Christian Lemmerz
Christian Lemmerz was trained as a sculptor, but characteristic of his artistic activity is that he works with many different forms of expression. He chooses materials according to their potential for making statements and according to the artistic strategy. In addition to his work with sculpture, he has been making drawings, performances, set design, installations and films.
In the beginning of the 1980s, he took part in the anarchistic work community, Værkstedet Værst, and, together with his colleague, the painter Michael Kvium, in the performance group Værst. From the time around the middle of the 80s, the self-contained work with sculpture and installation became his primary form of expression.
Lemmerz's works are stamped by a profound awareness of art history and cultural history. He avails himself of the European sculpture tradition and employs the body - as the sensing figure - as the point of departure for a critique of those clichés that enclose existence's important events.
From the outset, Death has stood as a central artistic theme. Not only physical death, but also the emptiness of existence. His works attempt, not without some measure of ambiguity, to transgress our collective repressions and draw forth the seamy side of ideal pictures in order to create a conflict-ridden confrontation between work and viewer. As Lemmerz has put it, art has to operate in a profoundly disturbing way, like some unfamiliar smouldering danger, where provocation entails confrontation.
This provocative and confrontational strategy can be seen translated into the conception of the impossible sculpture, where anti-aesthetic and institutional critical grasps are applied and where the choice of materials has consisted, among other things, of margarine, blood and entrails from animals, combined with imperishable industrial materials.
Lemmerz has created a number of more stringently formal works in plaster and bronze, on the basis of more philosophical themes. And as one of the very few contemporary artists to do so, Lemmerz has since 1996 resumed working with the white Italian marble, a material that has almost been rendered taboo in post-modern art.
Playing upon the customary notions of classicism with a touch of black irony, Lemmerz takes the ancient Greek sculpture of Hermes and the Dionysus child and rewrites the work in Adam Kadmon (1997-98) into a transgressive and perverted copy, where Hermes has turned into Adam, as a transvestite, and the Dionysus child has become the Jesus baby and has been given sadistic features.
Untitled (Virginia) (1998), which takes its point of departure in a police photograph of a murder case where a young prostitute was brutally murdered, presents an extraordinarily radical juxtaposition of the classic conception of beauty with the repulsive sex slaying.

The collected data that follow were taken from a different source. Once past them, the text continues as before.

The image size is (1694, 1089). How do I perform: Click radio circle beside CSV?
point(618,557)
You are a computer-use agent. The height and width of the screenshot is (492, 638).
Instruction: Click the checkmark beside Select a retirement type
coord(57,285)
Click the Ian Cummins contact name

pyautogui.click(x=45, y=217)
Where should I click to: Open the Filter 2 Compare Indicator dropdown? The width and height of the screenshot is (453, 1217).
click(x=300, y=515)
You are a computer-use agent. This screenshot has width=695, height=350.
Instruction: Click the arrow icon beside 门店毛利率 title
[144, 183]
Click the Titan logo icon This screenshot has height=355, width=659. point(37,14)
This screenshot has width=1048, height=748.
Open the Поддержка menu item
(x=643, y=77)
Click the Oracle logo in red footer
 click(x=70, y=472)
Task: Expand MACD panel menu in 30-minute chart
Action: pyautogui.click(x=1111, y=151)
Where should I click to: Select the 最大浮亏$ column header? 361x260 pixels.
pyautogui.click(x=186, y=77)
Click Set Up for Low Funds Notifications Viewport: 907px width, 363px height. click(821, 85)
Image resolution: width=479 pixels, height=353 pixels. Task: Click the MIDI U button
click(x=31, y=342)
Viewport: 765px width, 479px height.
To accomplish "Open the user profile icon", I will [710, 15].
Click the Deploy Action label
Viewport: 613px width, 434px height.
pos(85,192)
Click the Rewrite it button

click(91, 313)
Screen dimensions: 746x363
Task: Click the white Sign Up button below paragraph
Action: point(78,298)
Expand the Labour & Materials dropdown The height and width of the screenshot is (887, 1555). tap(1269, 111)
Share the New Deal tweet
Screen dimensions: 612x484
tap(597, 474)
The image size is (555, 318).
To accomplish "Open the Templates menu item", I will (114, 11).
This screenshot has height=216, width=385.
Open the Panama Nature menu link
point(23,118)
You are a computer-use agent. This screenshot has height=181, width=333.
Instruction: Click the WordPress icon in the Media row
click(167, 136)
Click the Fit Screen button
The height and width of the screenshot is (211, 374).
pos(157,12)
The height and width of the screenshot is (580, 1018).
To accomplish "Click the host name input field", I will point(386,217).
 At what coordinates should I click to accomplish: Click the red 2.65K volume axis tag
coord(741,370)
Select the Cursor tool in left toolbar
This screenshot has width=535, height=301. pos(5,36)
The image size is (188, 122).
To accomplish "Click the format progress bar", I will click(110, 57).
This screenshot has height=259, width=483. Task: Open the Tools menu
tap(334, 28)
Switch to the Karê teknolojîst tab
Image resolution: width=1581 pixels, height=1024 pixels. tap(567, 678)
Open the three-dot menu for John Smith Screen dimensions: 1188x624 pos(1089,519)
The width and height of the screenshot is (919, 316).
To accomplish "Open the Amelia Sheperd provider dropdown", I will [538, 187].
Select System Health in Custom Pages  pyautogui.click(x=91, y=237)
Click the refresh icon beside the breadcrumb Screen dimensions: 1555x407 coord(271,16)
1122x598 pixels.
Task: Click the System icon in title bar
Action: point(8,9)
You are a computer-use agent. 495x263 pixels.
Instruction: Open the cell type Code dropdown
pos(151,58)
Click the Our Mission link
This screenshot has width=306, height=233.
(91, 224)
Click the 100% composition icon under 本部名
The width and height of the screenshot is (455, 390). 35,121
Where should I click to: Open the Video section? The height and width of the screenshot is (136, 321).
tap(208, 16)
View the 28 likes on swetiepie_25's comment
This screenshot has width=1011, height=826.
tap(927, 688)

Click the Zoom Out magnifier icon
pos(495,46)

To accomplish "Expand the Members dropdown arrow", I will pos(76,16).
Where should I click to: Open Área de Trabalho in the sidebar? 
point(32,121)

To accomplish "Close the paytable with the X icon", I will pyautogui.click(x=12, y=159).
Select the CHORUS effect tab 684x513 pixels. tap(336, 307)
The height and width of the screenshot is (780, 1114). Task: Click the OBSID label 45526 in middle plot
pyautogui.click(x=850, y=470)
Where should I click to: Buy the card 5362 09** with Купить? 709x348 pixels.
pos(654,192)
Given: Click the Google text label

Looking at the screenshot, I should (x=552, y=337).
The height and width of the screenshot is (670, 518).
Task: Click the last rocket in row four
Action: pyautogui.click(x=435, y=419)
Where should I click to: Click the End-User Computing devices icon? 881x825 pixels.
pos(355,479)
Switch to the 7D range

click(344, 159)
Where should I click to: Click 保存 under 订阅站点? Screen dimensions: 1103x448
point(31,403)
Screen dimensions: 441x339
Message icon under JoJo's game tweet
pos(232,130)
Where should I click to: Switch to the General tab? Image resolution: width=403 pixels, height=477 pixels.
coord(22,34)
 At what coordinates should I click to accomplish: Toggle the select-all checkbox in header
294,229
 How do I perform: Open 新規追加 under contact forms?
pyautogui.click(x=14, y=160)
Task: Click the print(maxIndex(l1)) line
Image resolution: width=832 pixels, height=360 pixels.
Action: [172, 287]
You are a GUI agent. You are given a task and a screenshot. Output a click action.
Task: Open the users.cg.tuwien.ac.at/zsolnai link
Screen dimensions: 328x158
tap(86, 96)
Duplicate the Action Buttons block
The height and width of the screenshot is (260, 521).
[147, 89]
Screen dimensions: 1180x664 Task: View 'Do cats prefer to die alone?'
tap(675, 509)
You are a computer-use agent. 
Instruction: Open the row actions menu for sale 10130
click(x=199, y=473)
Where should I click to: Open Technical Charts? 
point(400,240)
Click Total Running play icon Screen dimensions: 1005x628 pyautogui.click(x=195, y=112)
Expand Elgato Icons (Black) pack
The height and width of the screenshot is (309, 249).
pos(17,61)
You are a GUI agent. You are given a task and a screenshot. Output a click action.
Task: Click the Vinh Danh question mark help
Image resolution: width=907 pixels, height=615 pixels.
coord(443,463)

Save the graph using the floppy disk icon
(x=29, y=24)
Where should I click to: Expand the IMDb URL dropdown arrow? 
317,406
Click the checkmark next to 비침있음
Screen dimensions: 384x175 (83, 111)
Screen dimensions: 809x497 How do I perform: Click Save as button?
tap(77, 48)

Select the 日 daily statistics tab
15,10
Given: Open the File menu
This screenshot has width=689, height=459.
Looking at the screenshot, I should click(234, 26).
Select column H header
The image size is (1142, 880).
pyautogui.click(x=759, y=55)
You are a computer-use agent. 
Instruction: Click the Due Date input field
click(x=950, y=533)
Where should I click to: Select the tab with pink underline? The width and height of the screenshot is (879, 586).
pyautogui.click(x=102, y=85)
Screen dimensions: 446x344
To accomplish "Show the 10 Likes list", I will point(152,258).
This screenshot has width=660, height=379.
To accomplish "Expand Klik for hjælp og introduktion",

For Christian Lemmerz the challenge lies with working in the tension between application of the Classical sculptural tradition and a break with this. With his figural bronze sculpture Rio Kid (2003) Lemmerz had taken on an impossible project: the actualisation of the realistic figural sculpture with an actual political motive, surrounded by all the kitsch and pathos intrinsic to this type of child sculpture known from Classical works of art to churchyard figures.
It is also this collocation of high and low, the profane and the sacred, which characterizes The Wake (2000), an eight-hour long silent-film paraphrase of James Joyce's avant-garde novel "Finnegans Wake" where Lemmerz, in collaboration with the painter Michael Kvium, puts the picture in focus, in preference to the narrative, and shows to us the nocturnal side of our consciousness. It is captivating, even if these are not always pictures that we really like looking at.
City of God (CPH) from 2006 is large model depicting the city of Copenhagen bombed beyond recognition - thoroughly executed in white foam. The model resembles a grotesque anti-architectural model. The white colour, usually associated with purity and in architectural models, new visionary projects for the future, is in Lemmerz’ version reverted to a vision of our fears and powerless awaiting the possibility of a terror attack on Copenhagen.
Regardless of whether he is working with marble sculptures, charcoal drawings, or films, it is clear that he is working on the basis of a tradition where making pictures with an existential or a society-related content is in focus - maybe it's all a utopian attempt to secure meaning in the mass culture's and the mass media's flow. But nonetheless, Lemmerz aspires to fight back the image and he regards visual art today as the domain that has the potential to regenerate culture's refuse.
Christian Lemmerz' works consistently visualise relations to do with our current time and reality. His content-based art insist on the visual formulation of existential questions.